The task:
From the line containing "The image size" to the end of the listing, write out every line exactly; leave out everything else.
─── Supplied records ───
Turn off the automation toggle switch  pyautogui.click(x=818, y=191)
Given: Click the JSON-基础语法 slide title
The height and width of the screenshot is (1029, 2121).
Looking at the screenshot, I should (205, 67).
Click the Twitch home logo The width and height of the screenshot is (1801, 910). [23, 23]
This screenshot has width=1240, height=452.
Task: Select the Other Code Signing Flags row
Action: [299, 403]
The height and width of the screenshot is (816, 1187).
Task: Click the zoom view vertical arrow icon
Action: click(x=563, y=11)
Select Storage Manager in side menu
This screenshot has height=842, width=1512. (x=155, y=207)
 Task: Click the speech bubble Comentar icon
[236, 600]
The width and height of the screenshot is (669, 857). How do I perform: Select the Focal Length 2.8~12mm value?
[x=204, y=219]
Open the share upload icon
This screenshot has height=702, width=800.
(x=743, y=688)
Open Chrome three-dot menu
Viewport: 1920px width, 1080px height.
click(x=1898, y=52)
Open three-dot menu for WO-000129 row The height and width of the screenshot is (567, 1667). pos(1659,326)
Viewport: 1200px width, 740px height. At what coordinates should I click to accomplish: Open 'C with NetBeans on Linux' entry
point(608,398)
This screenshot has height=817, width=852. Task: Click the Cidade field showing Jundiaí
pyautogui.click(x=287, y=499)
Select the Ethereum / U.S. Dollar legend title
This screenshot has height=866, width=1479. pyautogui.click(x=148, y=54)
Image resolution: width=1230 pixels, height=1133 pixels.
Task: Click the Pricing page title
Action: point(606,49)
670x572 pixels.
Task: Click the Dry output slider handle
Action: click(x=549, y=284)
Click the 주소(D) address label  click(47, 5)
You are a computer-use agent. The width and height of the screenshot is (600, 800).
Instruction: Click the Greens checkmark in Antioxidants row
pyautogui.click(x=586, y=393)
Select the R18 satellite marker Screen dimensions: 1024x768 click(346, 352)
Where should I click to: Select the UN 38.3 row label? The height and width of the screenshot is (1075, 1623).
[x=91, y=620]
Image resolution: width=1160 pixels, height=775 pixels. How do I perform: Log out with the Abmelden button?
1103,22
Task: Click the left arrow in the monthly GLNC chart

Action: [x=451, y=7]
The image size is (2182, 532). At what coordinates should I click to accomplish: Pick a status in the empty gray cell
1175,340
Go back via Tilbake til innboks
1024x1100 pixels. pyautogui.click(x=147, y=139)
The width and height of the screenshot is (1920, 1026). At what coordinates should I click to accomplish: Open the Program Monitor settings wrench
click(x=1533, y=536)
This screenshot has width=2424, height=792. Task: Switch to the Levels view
───
Result for this task:
The image size is (2182, 532). At what coordinates should I click to accomplish: Pick a status in the empty gray cell
1175,340
Go back via Tilbake til innboks
1024x1100 pixels. pyautogui.click(x=147, y=139)
The width and height of the screenshot is (1920, 1026). At what coordinates should I click to accomplish: Open the Program Monitor settings wrench
click(x=1533, y=536)
This screenshot has width=2424, height=792. Task: Switch to the Levels view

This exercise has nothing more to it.